In manufacturing the lightweight insulation foam concrete constituting the thermal insulation layer of the hot water underfloor structure, by adding a diluent mixed with a foaming agent and water into a bubble generator to produce bubbles, and mixing the produced bubbles with a cement mortar, the mixture Method for producing lightweight insulating foamed concrete with increased compressive strength and improved cracking caused by dry shrinkage by mixing ALC Meal so that mixing ratio of cement to ALC Meal is in the range of 1: 0.1 ~ 1 while stirring . The method of claim 1, wherein the particle diameter of the ALC Meal is 3mm or less. The method of claim 1, wherein a fly ash is used in place of a part of the ALC Meal. The method of claim 3, wherein the use amount of fly ash is 10% to 100% of the amount of cement used.
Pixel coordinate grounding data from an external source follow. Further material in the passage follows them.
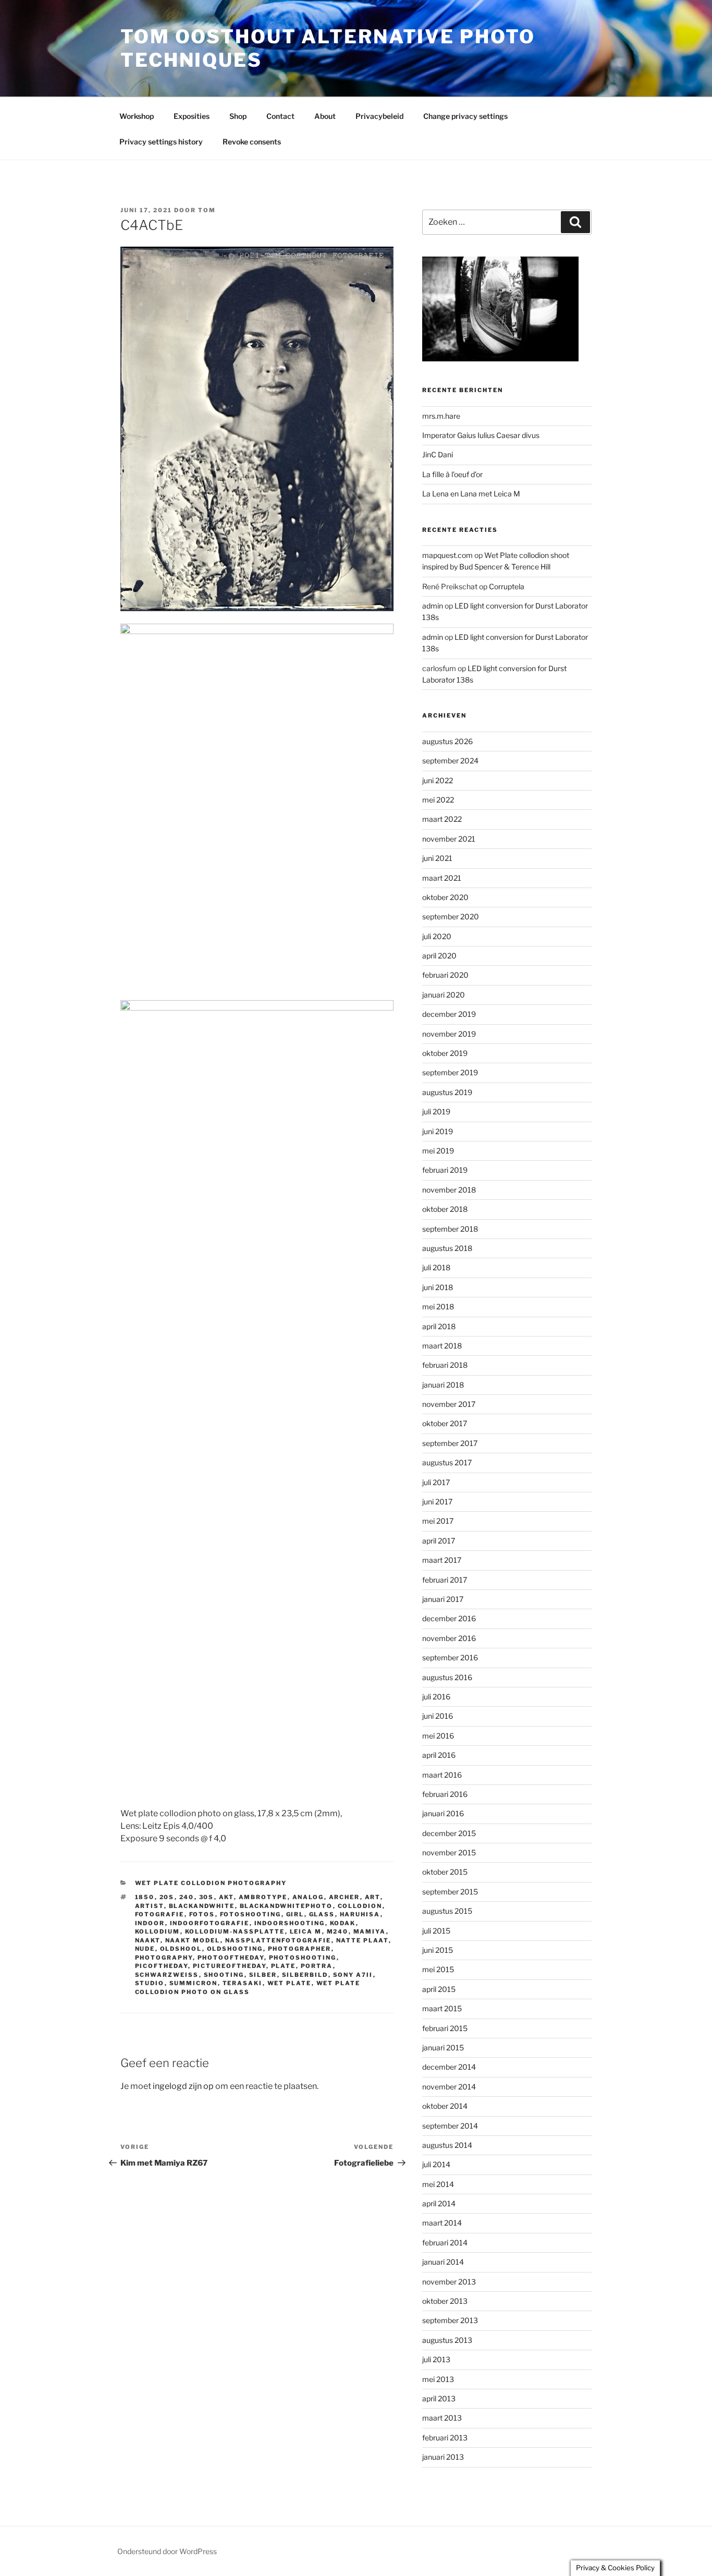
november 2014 (449, 2086)
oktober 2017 (444, 1423)
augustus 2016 (447, 1677)
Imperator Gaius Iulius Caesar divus (480, 435)
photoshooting (303, 1957)
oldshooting (235, 1948)
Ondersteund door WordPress (167, 2551)
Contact (280, 116)
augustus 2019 (447, 1092)
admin (432, 605)
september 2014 (450, 2125)
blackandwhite (202, 1906)
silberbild (305, 1974)
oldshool (181, 1948)
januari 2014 (443, 2261)
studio (150, 1983)
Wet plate (289, 1983)
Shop (238, 116)
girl (295, 1914)
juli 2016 (436, 1696)
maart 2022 (442, 819)
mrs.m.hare (441, 415)
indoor (150, 1923)
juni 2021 (437, 858)
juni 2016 (437, 1715)
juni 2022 (437, 780)
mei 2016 (438, 1735)
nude (145, 1948)
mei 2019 (438, 1150)
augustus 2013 (447, 2340)
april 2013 (439, 2398)
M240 (338, 1931)
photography (164, 1957)
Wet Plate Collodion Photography (211, 1883)
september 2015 (450, 1891)
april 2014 (439, 2203)
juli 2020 (436, 936)
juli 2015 (436, 1930)
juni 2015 (437, 1950)
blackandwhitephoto (286, 1906)
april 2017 (438, 1540)
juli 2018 (436, 1267)
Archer (344, 1897)
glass (322, 1914)
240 (186, 1897)
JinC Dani (437, 454)
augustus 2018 (447, 1248)
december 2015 (449, 1833)
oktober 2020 (445, 897)
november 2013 (449, 2281)
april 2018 (439, 1326)
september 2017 (449, 1443)
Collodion (360, 1906)
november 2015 (449, 1852)
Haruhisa (360, 1914)
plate (283, 1966)
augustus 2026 (447, 741)
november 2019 (449, 1033)
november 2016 (449, 1638)
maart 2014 (442, 2222)
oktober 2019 (445, 1053)
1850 (145, 1897)
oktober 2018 (445, 1209)
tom (207, 210)
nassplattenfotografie (278, 1940)
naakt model (192, 1940)
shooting (224, 1974)
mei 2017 (437, 1520)
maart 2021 (441, 877)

The compressive strength is increased and dried, characterized by containing ALC Meal in the mixture of cement and ALC Meal in the mixture of air bubbles and cement mortar generated from the mixture of foaming agent and water in the range of 1: 0.1 ~ 1. Lightweight insulation foam concrete with improved shrinkage due to shrinkage. [6] The lightweight insulating foam concrete according to claim 5, wherein the particle size of the ALC Meal is 3 mm or less. 6. The lightweight insulating foam concrete according to claim 5, wherein fly ash is incorporated in place of a portion of the ALC Meal. 8. The lightweight insulating foam concrete according to claim 7, wherein the fly ash is used in an amount of 10% to 100% of the amount of cement used.